Stripping soil of its natural fertility by using artificial chemicals like pesticides, insecticides, ripening agents etc. is known as “Soil Pollution”. Plants depend on the nitrogenous compounds present in the soil for their nutrition. Use of insecticides, pesticides and other artificial chemicals absorbs the nitrogen from the soil making it unfit for the growth for plants. Plants are responsible for holding the soil together firmly so, when the plants can’t grow the soil splits, leading to soil erosion.
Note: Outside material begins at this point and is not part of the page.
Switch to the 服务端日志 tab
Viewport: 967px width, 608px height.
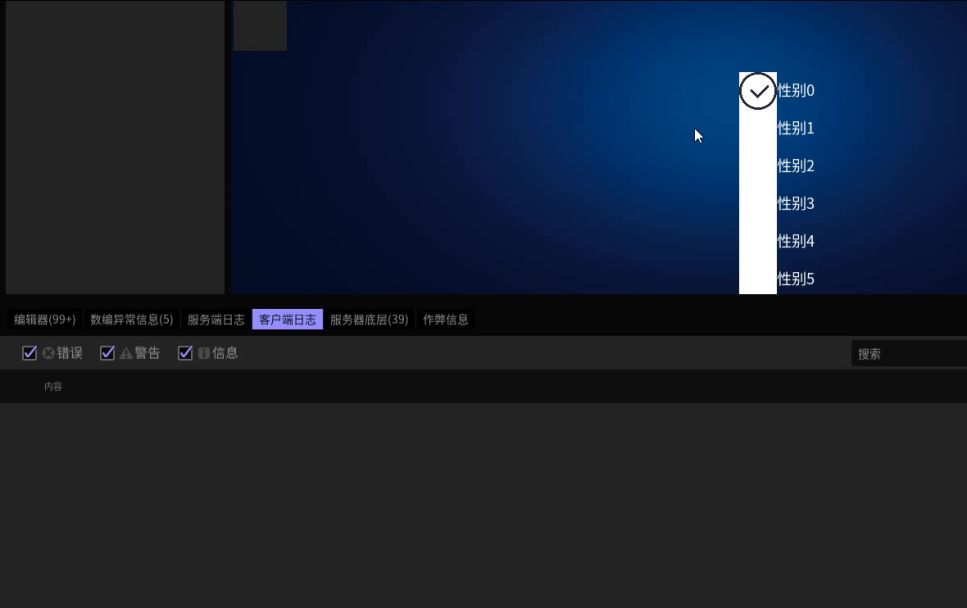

Soil Pollution (Image courtesy: Dumelow@Wikipedia)

Thermal Pollution

Rise in the temperature in the ecosystem due the release of excessive heat energy into the environment by artificial methods or natural disasters is called “Thermal Pollution”. Generally, manufacturing industries release a lot of heat energy which gets transferred to the air and water bodies. Even vehicles which have combustion engines release a lot of heat energy as they require high temperatures to function. Carbon dioxide has a property of blocking heat from exiting the atmosphere and so the heat coming in from the sun is trapped in the atmosphere.
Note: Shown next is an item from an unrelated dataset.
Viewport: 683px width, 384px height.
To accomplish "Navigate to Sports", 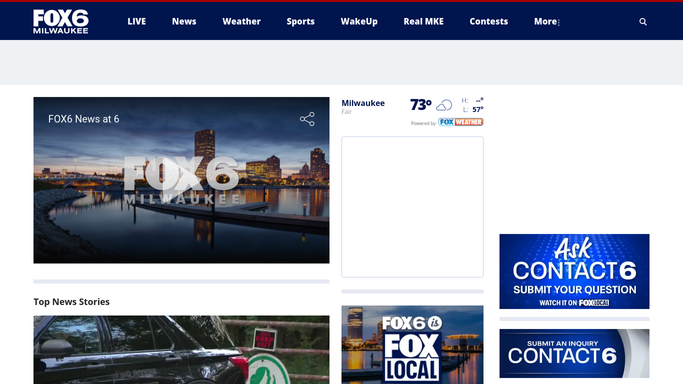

Thermal Pollution (Image source: sxc.hu)

Thermal pollution results in a temperature rise which is the main cause for the melting of the polar ice caps, which is in turn leading to a rise in the water levels. Thermal pollution has increased significantly since the eighteen hundreds resulting in a hotter earth.

Radioactive Pollution

Radioactive pollution occurs when ‘Radioactive’ metals disintegrate releasing dangerous beta rays which can cause cancer and other mutative diseases. These types of pollution can occur by either the dumping of radioactive waste from nuclear power plants into water bodies, damage of nuclear reactors leading to radioactive contamination that would last for many years and many more. In the Second World War, when the U.S.A attacked Hiroshima and Nagasaki of Japan, the atomic bomb left a radioactive footprint leading to highly mutative diseases. So, most of the people who survived the atomic bombing died eventually from cancers and mutations.
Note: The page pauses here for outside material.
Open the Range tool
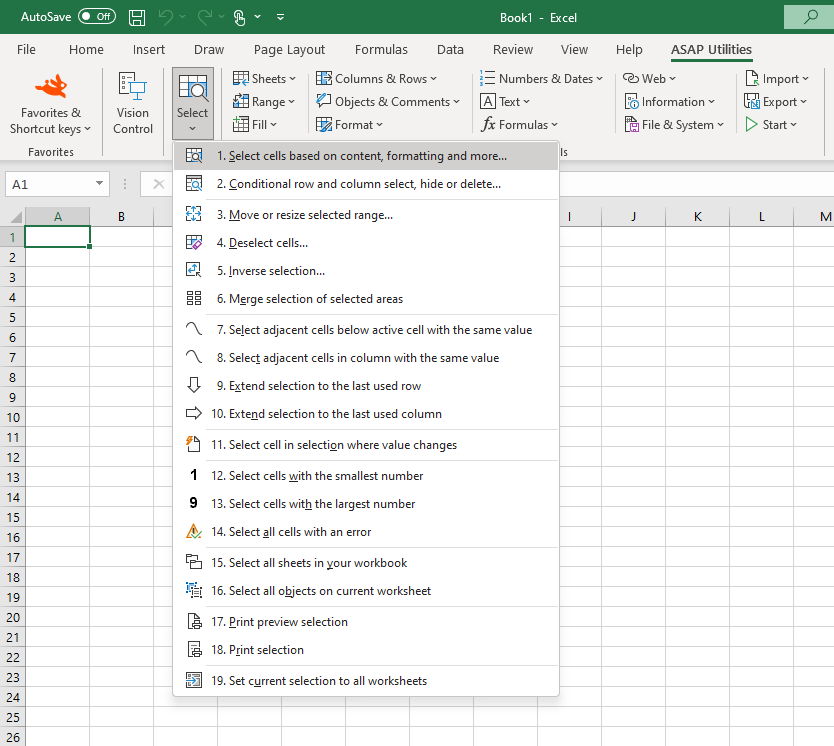[263, 101]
Nuclear Power Plant (Image source: morgueFile.com)

Noise Pollution:

There are different qualities of sounds. The sounds which are not pleasant to hear are called ‘Noises’. So an excess of noise in the outdoors leads to “Noise Pollution”. This can be experienced by too many vehicles honking at the roads, heavy machinery being operated in the open (for ex, a jackhammer), trains, clubs, over populated crowds and many more. Noise pollution is known to cause mental stress and depression. It can also cause damage to the ear drum which can cause deafness. Noise pollution has more of a psychological effect rather than a physical one.

Light Pollution

Bright lighting in functions, big cities, etc. causes “Light Pollution”. Excessive light on the retina causes extreme discomfort in the eyes, especially in dim conditions like during night time. Bright lights strain the eyes and also give headaches and migraines. If we observe, light pollution, thermal pollution and noise pollution all are types of pollution that are caused by the different forms of energy.

Light Pollution (Image source: morgueFile.com)

Conclusion

Pollution in all its various forms causes immense damage covering all possible aspects that can be damaged. Therefore it is important to prevent all these forms to look forward to a greener cleaner and much more pleasant living experience.